◆ Instructions to follow: Exactly transcribe the line that holds "Click the 'Promo untuk trader' value" and every remaining line of the records, up to and including the final one, with nothing else.

** Opening Records to use block **

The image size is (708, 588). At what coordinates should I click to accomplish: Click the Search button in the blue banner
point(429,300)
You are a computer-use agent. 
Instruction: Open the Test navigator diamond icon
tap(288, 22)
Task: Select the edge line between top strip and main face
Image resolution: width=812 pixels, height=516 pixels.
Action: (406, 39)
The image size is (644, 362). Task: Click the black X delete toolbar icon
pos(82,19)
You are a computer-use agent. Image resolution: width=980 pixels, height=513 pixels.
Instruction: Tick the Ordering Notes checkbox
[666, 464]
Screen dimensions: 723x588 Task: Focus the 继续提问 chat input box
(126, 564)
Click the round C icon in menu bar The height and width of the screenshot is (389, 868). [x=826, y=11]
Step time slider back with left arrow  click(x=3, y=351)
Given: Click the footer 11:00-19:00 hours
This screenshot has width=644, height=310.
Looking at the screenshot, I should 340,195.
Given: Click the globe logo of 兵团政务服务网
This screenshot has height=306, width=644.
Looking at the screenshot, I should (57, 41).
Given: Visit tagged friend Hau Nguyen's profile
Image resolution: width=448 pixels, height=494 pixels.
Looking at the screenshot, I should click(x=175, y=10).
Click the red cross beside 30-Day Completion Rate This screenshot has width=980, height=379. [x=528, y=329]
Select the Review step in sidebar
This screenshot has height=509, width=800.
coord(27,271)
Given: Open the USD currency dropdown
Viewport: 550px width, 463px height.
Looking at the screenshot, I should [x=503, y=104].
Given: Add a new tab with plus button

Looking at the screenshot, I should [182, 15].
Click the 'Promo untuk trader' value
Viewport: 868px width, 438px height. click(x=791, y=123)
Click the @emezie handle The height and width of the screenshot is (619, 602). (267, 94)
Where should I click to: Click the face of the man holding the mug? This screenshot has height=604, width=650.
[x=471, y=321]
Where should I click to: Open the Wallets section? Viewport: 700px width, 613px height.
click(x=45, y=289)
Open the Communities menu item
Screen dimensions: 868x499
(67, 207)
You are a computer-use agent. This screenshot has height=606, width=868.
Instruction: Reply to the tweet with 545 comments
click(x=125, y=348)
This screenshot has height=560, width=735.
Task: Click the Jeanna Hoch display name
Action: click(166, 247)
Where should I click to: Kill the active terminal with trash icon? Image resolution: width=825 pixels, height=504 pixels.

** Closing Records to use block **

◆ Solution for this problem:
Click the 'Promo untuk trader' value
Viewport: 868px width, 438px height. click(x=791, y=123)
Click the @emezie handle The height and width of the screenshot is (619, 602). (267, 94)
Where should I click to: Click the face of the man holding the mug? This screenshot has height=604, width=650.
[x=471, y=321]
Where should I click to: Open the Wallets section? Viewport: 700px width, 613px height.
click(x=45, y=289)
Open the Communities menu item
Screen dimensions: 868x499
(67, 207)
You are a computer-use agent. This screenshot has height=606, width=868.
Instruction: Reply to the tweet with 545 comments
click(x=125, y=348)
This screenshot has height=560, width=735.
Task: Click the Jeanna Hoch display name
Action: click(166, 247)
Where should I click to: Kill the active terminal with trash icon? Image resolution: width=825 pixels, height=504 pixels.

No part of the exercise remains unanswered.